◆ Exercício: Continue, por favor, o relato sobre o diagnóstico de esclerose múltipla de Bárbara a partir do ponto em que ele termina.
======== Trecho fornecido ========
Depois que Bárbara leu as duas palavras que mudariam seu trajeto, foi a diferentes médicos, até se deparar com um que iniciou seu tratamento. “Fui fazer a pulsoterapia, que é o tratamento com corticóide para as pessoas que estão em surto, com a lesão ativa, ou seja, com a bainha de mielina inflamada. Por estar com uma lesão na região da medula, sentia a dormência no braço e na perna. E o choque que sentia era o que os médicos chamam de Sinal de Lhermitte”, conta ela, que chegou a fazer mais de 60 exames de sangue em menos de um mês. Todo o sofrimento tinha prazo de validade. “Faltavam 15 dias para o intercâmbio para Irlanda, que era meu sonho. Naquele momento em que estava louca para curtir, entrei em depressão. Fiquei internada os cinco dias para fazer a pulsoterapia e perdi minha autoestima. Não quis contar para a família e não falava o nome da doença. Não aceitava. E pensava: como vou viajar assim? Mesmo assim, fui e fiquei de 15 de novembro a 15 de dezembro do ano passado. E foi bom, porque o calor impacta muito nos pacientes de esclerose múltipla, já que a condução nervosa fica ruim em altas temperaturas, e eu perdi o início do verão no Brasil. Fiquei na Irlanda sem sintomas. E para o emocional foi muito bom.
======== Dados fornecidos ========
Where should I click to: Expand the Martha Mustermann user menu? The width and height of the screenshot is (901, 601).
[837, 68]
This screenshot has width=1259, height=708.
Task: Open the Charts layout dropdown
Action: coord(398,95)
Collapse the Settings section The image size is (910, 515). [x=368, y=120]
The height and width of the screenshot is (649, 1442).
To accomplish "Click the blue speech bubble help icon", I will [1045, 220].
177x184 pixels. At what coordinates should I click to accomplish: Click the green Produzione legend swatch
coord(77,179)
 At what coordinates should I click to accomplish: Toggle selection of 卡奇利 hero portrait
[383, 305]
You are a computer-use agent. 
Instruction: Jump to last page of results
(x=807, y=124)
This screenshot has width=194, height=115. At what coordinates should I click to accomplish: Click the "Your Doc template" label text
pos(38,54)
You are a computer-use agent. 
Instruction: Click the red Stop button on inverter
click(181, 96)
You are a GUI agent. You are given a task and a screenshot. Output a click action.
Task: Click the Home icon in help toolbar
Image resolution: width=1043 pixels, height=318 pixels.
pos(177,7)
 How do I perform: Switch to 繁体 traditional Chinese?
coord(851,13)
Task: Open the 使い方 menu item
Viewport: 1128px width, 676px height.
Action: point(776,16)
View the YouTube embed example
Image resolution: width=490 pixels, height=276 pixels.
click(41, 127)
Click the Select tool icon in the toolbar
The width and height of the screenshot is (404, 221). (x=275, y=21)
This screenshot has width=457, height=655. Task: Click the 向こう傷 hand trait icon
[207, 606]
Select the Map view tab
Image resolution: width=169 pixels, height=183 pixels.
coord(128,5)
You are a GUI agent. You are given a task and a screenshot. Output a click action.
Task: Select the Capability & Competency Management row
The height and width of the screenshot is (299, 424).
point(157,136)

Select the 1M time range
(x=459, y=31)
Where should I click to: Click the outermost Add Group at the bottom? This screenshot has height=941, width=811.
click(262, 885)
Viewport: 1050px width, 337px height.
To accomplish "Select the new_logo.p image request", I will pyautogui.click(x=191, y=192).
========
◆ Exercício resolvido:
Quando voltei, fui viver a doença de novo, me envolvendo no tratamento. Optei pelo convencional e precisei passar por um processo para conseguir os medicamentos com o Estado, já que são de custo alto”, lembra ela, que três vezes por semana toma uma medicação injetável e sofre com efeitos colaterais como febre e dores no corpo. Sobravam angústias e faltavam referências. “Só tinha a noção da Claudia Rodrigues (atriz), que era a única pessoa que eu sabia ter a doença. Ficava com ela na cabeça. Fui para a internet e só encontrei o lado ruim. Não que ter uma doença tenha um lado positivo, mas eu precisava ver casos de pessoas vivendo bem. Virei especialista em efeitos colaterais de remédios e tempo de vida de pacientes.”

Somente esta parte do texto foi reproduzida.